Chris Attai elected Hanze’s Teacher of the Year
International Physiotherapy Programme (IPP) lecturer Chris Attai has been elected as Hanze’s Teacher of the Year. This morning he was presented with an award by the Dean of the School of Health Care Studies, Dominicus Kamsma. Later this month Chris will be put forward as Hanze’s nominee for the national election.
Students have indicated that his commitment often goes beyond what is required and he is able to explain complex theories in an understandable manner. As one student put it, Chris is “ … highly engaged and explains theory very well. He is taking a lot of responsibility and has a wide background of knowledge. I learnt a lot from him. He takes his job very seriously and puts an enormous amount of effort into his teaching. He is always prepared, even at short notice.”
What makes Chris stand out as a teacher is his commitment, passion and strong contributions to education. He is admired for his dedication to his field, his personal approach to education and his skill in preparing students for both the theoretical and practical aspects of physiotherapy, whilst paying special attention to the psychological aspect, or as another one of his student comments: “He's able to read the room and convey knowledge in an appropriate manner, preparing students in the psychological realm which, especially in these times, is of great importance in the healthcare sector.”
Chris started at Hanze University of Applied Sciences as a non-EU student at the International Physiotherapy Programme, but his academic journey began in Trinidad and Tobago where he studied psychology. After graduation, Chris was invaluable in supporting international students during the pandemic. As a former international student himself, he understood better than anyone what challenges students from other parts of the globe faced during that period. No doubt his background in psychology came in handy too.
When asked why he chose to become a lecturer in physiotherapy rather than work in the field of psychology, Chris replied: “I knew right away that I wanted to be a therapist.” Initially he wanted to work with children who had experienced violence, but his tutors told him this was a tough field to work in long term and advised him to look elsewhere. Becoming a physiotherapist has allowed him to bring both of his interests together. Even more so now that he is a lecturer, so it seems.

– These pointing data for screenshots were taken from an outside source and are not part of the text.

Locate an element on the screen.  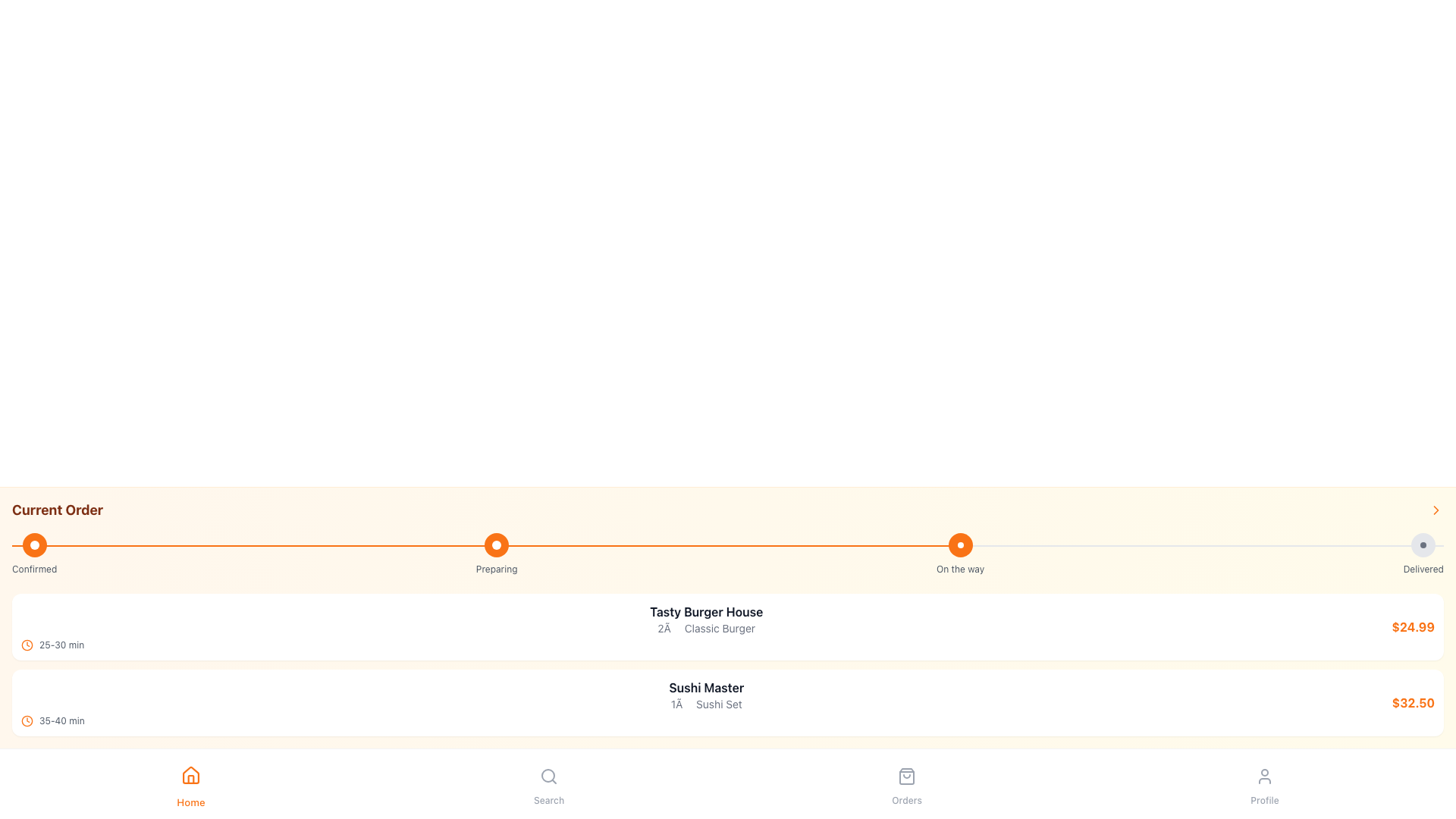
displayed price '$24.99' from the bold orange text in the top-right corner of the order card is located at coordinates (1412, 626). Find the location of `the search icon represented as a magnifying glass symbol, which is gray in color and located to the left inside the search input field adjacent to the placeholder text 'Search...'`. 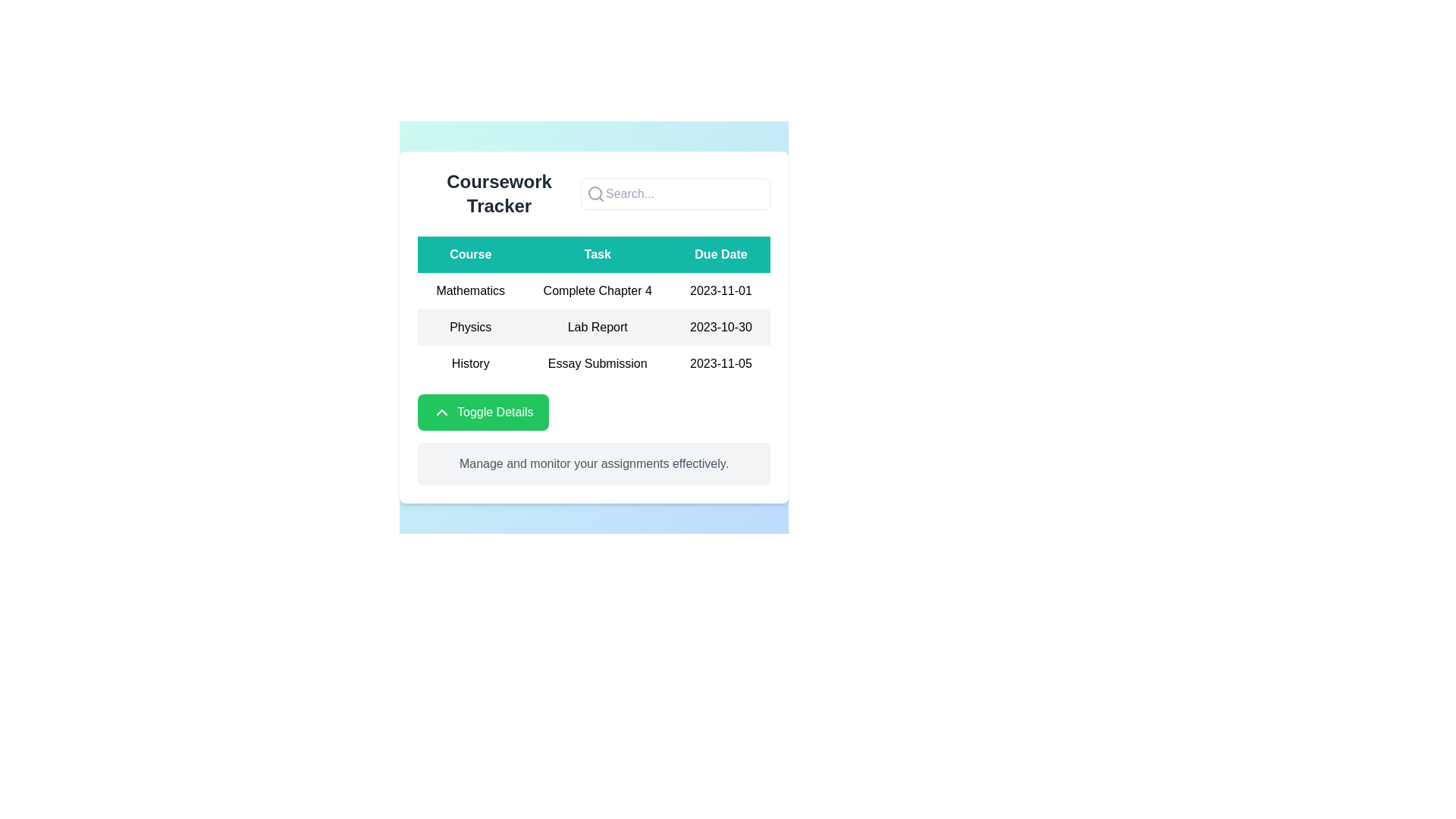

the search icon represented as a magnifying glass symbol, which is gray in color and located to the left inside the search input field adjacent to the placeholder text 'Search...' is located at coordinates (595, 193).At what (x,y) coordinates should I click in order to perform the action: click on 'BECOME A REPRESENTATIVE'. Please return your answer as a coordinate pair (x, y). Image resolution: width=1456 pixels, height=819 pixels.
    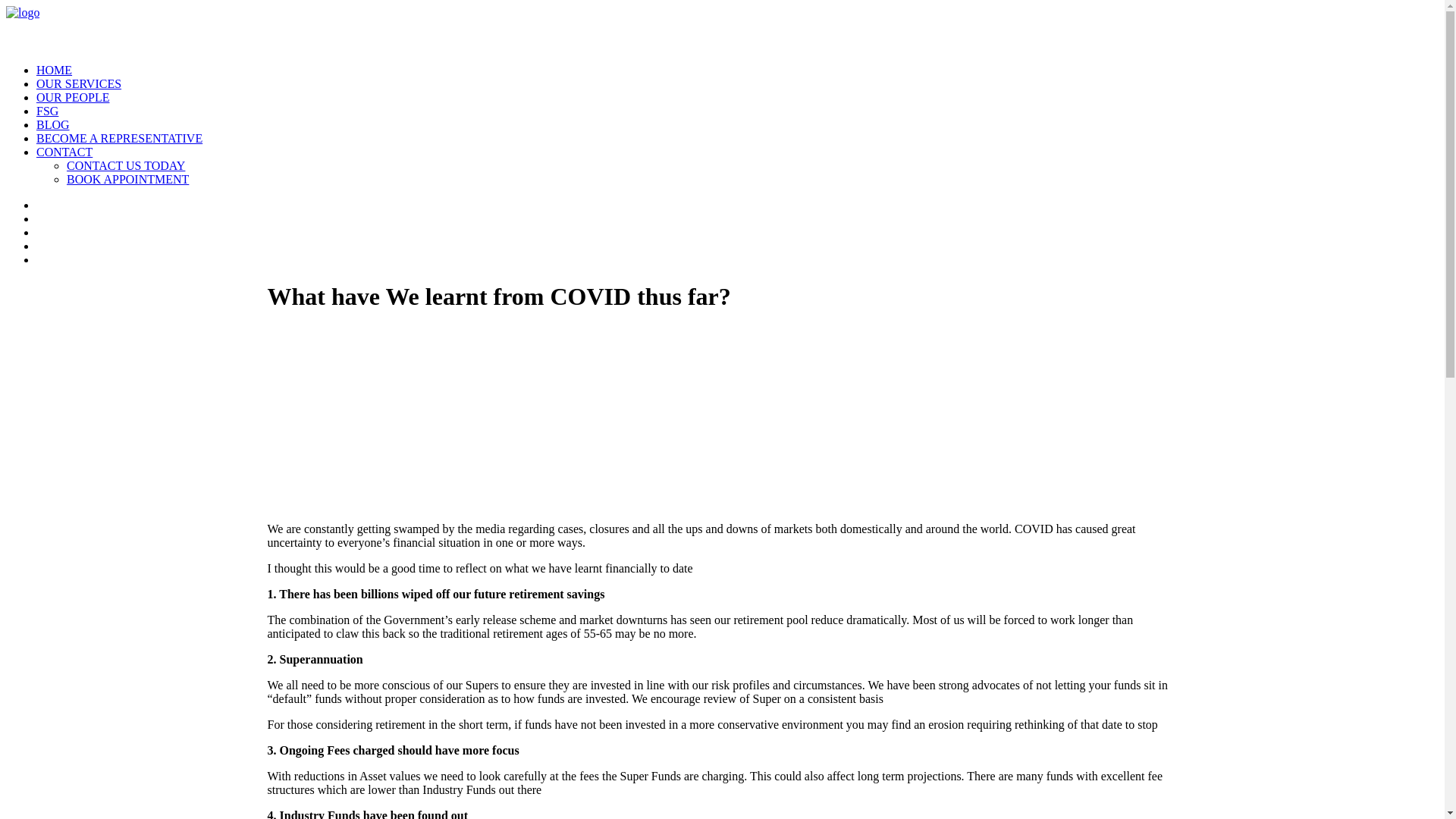
    Looking at the image, I should click on (36, 138).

Chris believes that “Each individual is unique and has a different learning style. Optimising lessons can be achieved by taking into account the diverse learning styles within a group. A personalised approach is crucial in this regard. Often, lessons are predetermined with the idea of "this is how it is going to be," but this way, not all students are effectively reached. I think it’s important that every student in my class walks away with learning something.”
He feels it is important to create a safe environment where there is mutual respect and students dare to ask questions. “I involve my students in my teaching methods. I ask them how they would like to learn. This builds their autonomy. Each group is therefore different. Some groups prefer a collaborative approach, some groups prefer a more individual approach. ”As an advocate of a more collaborative approach of education, he would like a system in which more attention is being paid to individual learning styles. This requires a more flexible system that focuses on wat students need instead of what is offered to them.